Week 5 Lab: Time Series Exploratory Data Analysis (EDA)

This Lab Contributes to Course Objectives: 1, 2, 3, 4, 7, 8

Learning Objectives

Learning Objectives in R

  • Read in time series data
  • Work with dates in R
  • Download data via API

Learning Objectives in Tableau

  • Understand and use date functions
  • Create calculated fields using date functions
  • Visualize time series data
  • Create and interpret trend lines
  • Identify and visualize structural breaks
  • Use panes to visualize multiple time series

Download Lab Handout Here

Before you begin

  1. Create a new sub-folder called lab_05 under your arec_330 folder.
  • This is the folder where you will save all of the files we will download during this lab.
  1. Open a new R script and save it as lab_05_script.R.

  2. Add a description of the script as a comment.

  3. Set your working directory as arec_330/lab_05.

  4. Load (install if necessary) needed packages.

Time series with R

The overall objective of this lab is to acquaint you with time series data.

Time series data is widely used but lacks a standardized format. Importantly, dates and times are not inherently understood by machines—they are stored as numbers relative to a specific starting point (epoch).1

  • R Epoch: January 1, 1970
  • Excel Epoch: January 1, 1900

You can confirm this by running:

#epoch
as.numeric(as.Date("1970-01-01"))
[1] 0
#add one day to see how dates are tracked
as.numeric(as.Date("1970-01-02"))
[1] 1

Importing time series data

Importing time series data is similar to other types of data, but special attention is needed for date formatting.

We will use retail egg price data from the St. Louis FED (FRED).

You can download the data manually or import it directly via read_csv():

#Load necessary libraries
library(readr)
Warning: package 'readr' was built under R version 4.4.2
library(dplyr)
Warning: package 'dplyr' was built under R version 4.4.2

Attaching package: 'dplyr'
The following objects are masked from 'package:stats':

    filter, lag
The following objects are masked from 'package:base':

    intersect, setdiff, setequal, union
#Read in the data
egg_raw <- read_csv("https://csu-arec-330.github.io/materials/unit_01/inputs/APU0000708111.csv")
Rows: 517 Columns: 2
── Column specification ────────────────────────────────────────────────────────
Delimiter: ","
dbl  (1): APU0000708111
date (1): DATE

ℹ Use `spec()` to retrieve the full column specification for this data.
ℹ Specify the column types or set `show_col_types = FALSE` to quiet this message.

The read_csv() function will try to guess the data type. In this case, it correctly identifies the variable DATE as a date.

Review the data type of the variable directly by looking at the dataframe:

#Confirm that R read in the date field as a date
glimpse(egg_raw)
■ ■ ■
Your tasks:
- A) In the time series lab, what date serves as R's epoch?
- B) Proceed with the time series lab, writing what comes after its final code step.

Recorded data:
■ ■ ■
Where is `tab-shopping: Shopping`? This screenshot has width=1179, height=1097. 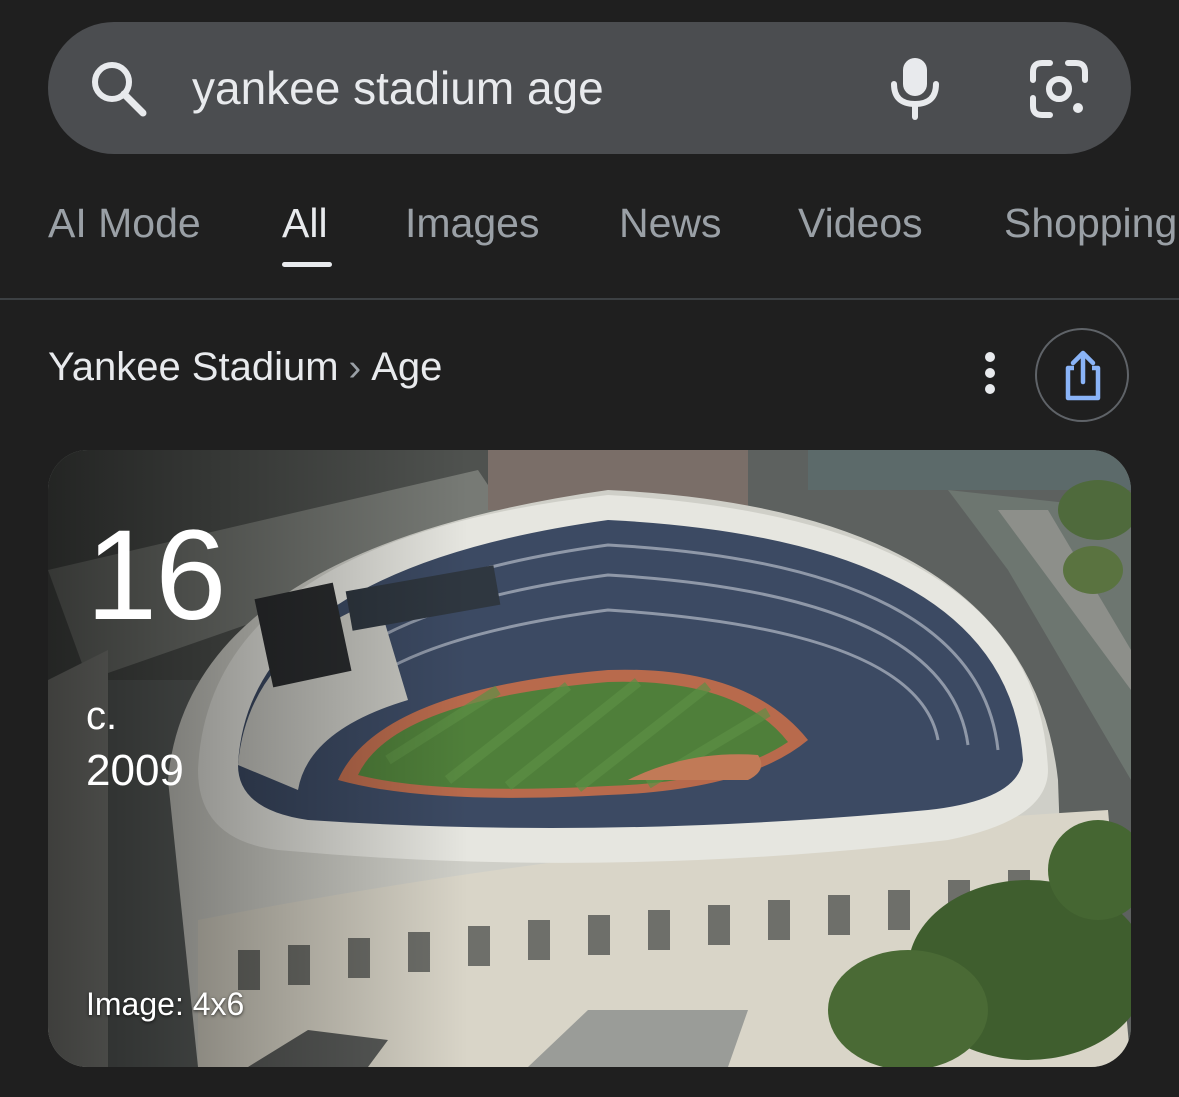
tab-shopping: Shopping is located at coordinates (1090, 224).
■ ■ ■
Exercise results:
- A) January 1, 1970.

- B)
Rows: 517
Columns: 2
$ DATE          <date> 1980-01-01, 1980-02-01, 1980-03-01, 1980-04-01, 1980-05…
$ APU0000708111 <dbl> 0.879, 0.774, 0.812, 0.797, 0.737, 0.731, 0.776, 0.907, …

Handling dates in R

Sometimes, date fields are stored as text and need to be converted. In these cases, you need to give R some guidance.

To see this in practice, read in a modified version of the egg prices data.

Assign the dataframe to an object called egg_raw_c to avoid overwriting the existing data:

#Read in the data
egg_raw_c <- read_csv("https://csu-arec-330.github.io/materials/unit_01/inputs/APU0000708111_cdate.csv")
Rows: 517 Columns: 2
── Column specification ────────────────────────────────────────────────────────
Delimiter: ","
chr (1): CHAR_DATE
dbl (1): APU0000708111

ℹ Use `spec()` to retrieve the full column specification for this data.
ℹ Specify the column types or set `show_col_types = FALSE` to quiet this message.
#Confirm that R read in the date field as text and *not* a date
glimpse(egg_raw_c)
Rows: 517
Columns: 2
$ APU0000708111 <dbl> 0.879, 0.774, 0.812, 0.797, 0.737, 0.731, 0.776, 0.907, …
$ CHAR_DATE     <chr> "01/01/1980", "02/01/1980", "03/01/1980", "04/01/1980", …

Notice that the date is not recognized as a date type variable. You can verify this because CHAR_DATE is listed as chr (1).

Next, we need to tell R how to interpret that date. We will use functions from the tidyverse package, specifically the lubridate library, designed to help work with dates.

# The easiest way to get lubridate is to install the whole tidyverse:
install.packages("tidyverse")

# Alternatively, install just lubridate:
install.packages("lubridate")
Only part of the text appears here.